TASK PROMPT.
Lines from the one containing "Task: Click into the Nº Transacción field" through the last line of the data are to be returned exactly, both ends included, minus any pictures.

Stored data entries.

-*-

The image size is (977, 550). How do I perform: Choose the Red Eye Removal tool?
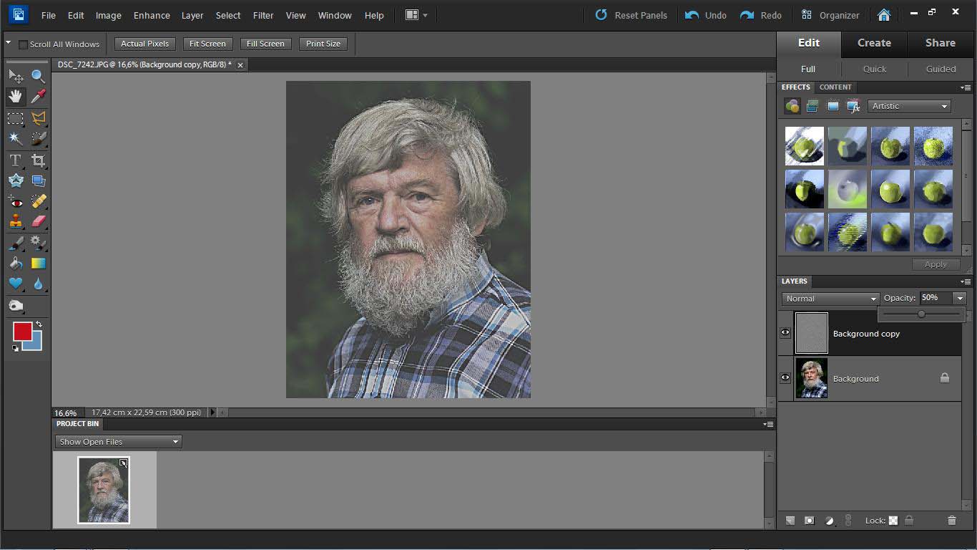click(15, 201)
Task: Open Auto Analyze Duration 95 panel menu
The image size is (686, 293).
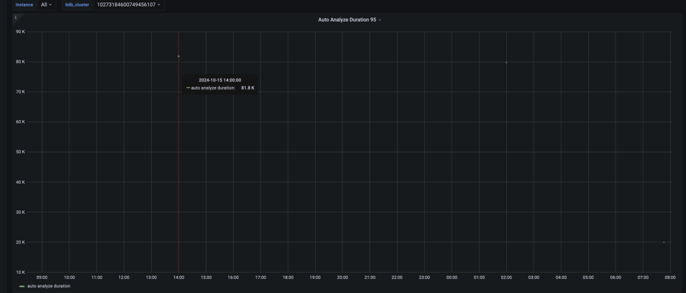Action: coord(349,20)
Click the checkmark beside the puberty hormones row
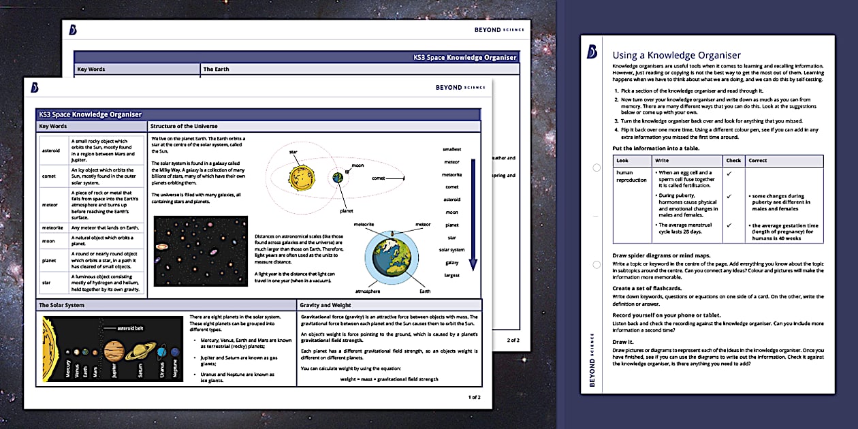The image size is (858, 429). [729, 196]
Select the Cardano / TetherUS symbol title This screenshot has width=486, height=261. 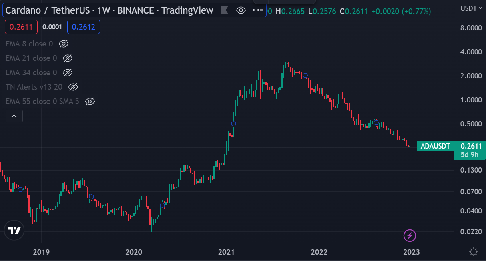109,10
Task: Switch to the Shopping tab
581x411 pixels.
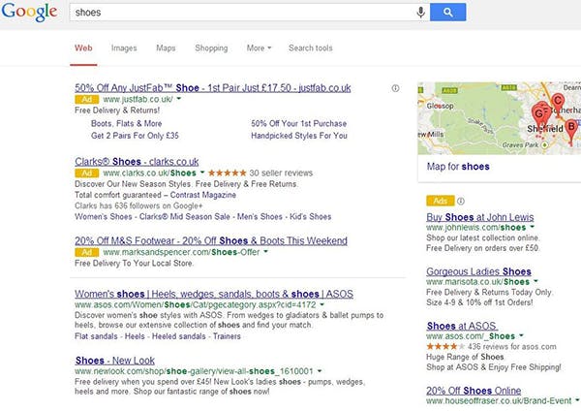Action: [211, 47]
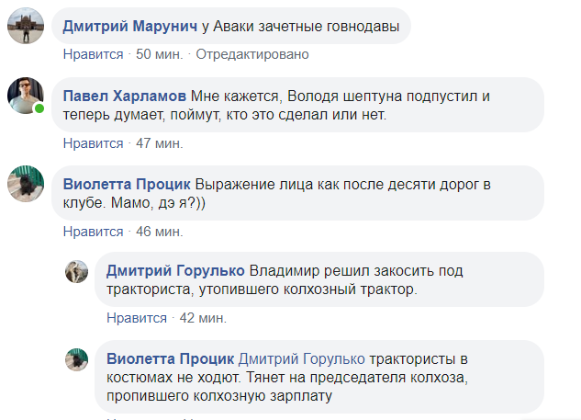This screenshot has height=420, width=581.
Task: Like Дмитрий Марунич's comment via Нравится
Action: click(93, 54)
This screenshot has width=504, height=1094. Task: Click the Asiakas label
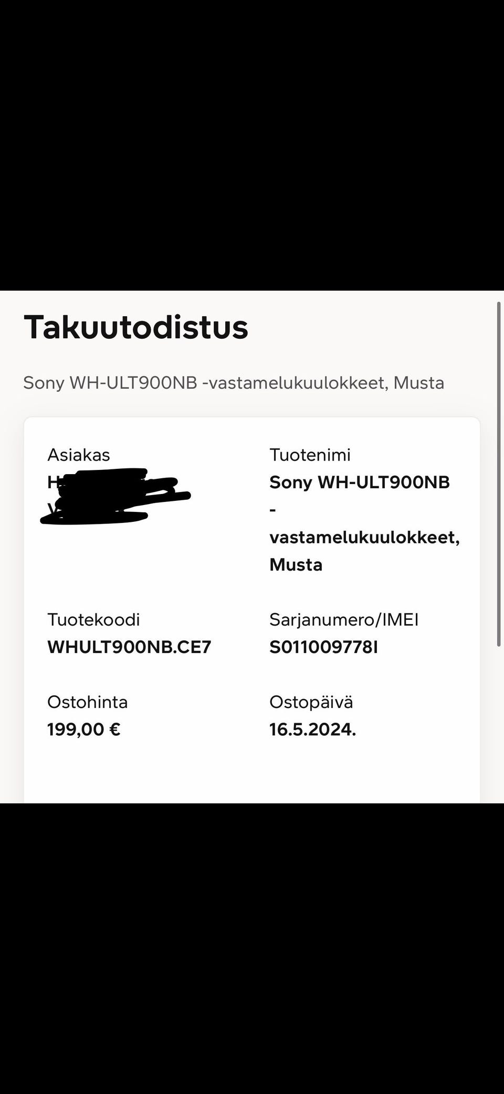point(79,455)
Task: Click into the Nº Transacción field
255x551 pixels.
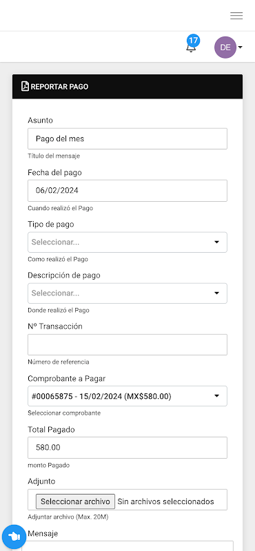Action: [x=128, y=344]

-*-

EXERCISE SOLUTION.
Task: Click into the Nº Transacción field
255x551 pixels.
Action: [x=128, y=344]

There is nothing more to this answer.